Thursday, April 15, 2010

It's a beautiful day in the neighborhood

Something strange about living where I live. Yes, I know that's what I get for buying the house I grew up in, but that's not the only thing that is strange. It's the neighborhood. You see, I live by the cemetery which is not so bad....quiet neighbors. Sorry had to do a bad Allen Burris joke :) Anyway, what is interesting to me is the funeral recession lines, some short, some long, some meaningful, some normal, ALL interesting. I always wonder who are the people who have passed on? How many lives have they touched? What impact did they have on the community? Are people in the line because they feel it's their duty or because they will truly miss the deceased? All these questions go through my head each and every time I see the slow moving cars going in front of my house, flags waving in the air, saying their last goodbye.

My children often stand in the doorway watching the "parade" and paying their respects as I have taught them to be still and quiet in honor of the families. In fact, they have picked up on my thoughts by saying "that was a short one" or "are the cars every going to end". I will say that it saddens me that some have just the hearse and maybe 3 cars behind them. What does this mean? Were they a terrible person or just plain old? Then, there are lines that seem to go on forever. I must confess, I usually will get on the funeral home websites just to see "who" this hero was.

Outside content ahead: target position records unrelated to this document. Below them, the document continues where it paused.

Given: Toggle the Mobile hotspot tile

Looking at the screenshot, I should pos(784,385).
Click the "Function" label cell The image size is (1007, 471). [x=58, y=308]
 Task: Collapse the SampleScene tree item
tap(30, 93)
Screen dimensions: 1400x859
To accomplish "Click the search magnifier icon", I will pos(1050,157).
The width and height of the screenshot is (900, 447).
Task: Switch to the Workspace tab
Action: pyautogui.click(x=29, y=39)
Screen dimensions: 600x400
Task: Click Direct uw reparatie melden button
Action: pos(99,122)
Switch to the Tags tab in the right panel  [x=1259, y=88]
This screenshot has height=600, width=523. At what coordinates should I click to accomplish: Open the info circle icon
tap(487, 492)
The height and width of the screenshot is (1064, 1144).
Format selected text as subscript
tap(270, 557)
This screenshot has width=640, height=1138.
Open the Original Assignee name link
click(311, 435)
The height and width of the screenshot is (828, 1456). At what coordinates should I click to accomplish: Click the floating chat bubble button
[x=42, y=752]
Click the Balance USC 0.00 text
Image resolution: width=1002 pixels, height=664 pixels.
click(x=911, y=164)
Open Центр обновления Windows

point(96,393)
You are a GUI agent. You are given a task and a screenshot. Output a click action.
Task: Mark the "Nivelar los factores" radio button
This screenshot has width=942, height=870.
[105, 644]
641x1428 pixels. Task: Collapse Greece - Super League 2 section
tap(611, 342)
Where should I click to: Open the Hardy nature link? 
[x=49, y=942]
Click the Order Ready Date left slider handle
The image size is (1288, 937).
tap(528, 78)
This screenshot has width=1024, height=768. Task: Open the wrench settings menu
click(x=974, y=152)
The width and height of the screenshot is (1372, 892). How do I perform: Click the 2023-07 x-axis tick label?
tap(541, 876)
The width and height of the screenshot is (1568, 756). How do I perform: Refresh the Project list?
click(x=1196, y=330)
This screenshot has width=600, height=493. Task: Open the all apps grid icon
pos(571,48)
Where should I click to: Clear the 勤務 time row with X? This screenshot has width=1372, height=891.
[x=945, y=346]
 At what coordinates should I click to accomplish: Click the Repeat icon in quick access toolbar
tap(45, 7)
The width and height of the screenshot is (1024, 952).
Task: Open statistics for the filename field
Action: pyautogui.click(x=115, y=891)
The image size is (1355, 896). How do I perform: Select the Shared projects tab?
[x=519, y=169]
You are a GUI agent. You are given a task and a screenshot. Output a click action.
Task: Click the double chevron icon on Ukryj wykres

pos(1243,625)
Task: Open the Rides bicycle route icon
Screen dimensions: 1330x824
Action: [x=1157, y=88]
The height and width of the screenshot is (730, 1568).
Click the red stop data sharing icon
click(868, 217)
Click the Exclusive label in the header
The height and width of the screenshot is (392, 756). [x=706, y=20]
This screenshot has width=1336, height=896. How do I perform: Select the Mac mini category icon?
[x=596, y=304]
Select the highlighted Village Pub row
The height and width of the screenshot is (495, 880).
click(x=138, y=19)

Sometimes I am surprised by the information, stating that some common Joe has touched lives more so than a church going, religious, believer in Christ. This also saddens me!

My selfishness and pride hopes that I have many who come to my funeral, that the line that follows the hearse is an ever long streak of the lives that I have blessed in some way. That people will be at my funeral just because they were honored to call me their friend. Yet, what do I do on this earth to deserve such celebration of life? As a look back over time, I can say that I have been deceiving, hurtful, and rude just to name a few. Now that I am growing up not only in age, but also in my faith, I can only hope that I choose to do the right thing instead of the easy more natural thing. This is something that I have been thinking about lately, I know it's kinda dark, but I think a necessary thing to ponder. Maybe I should just take the easy way out and get cremated then I won't have to worry about how long my recession line is! In all seriousness, my prayer is that when I'm gone that my family would say I loved the Lord, I loved them, and I was a blessing to all who knew me and that my "parade" was worth watching.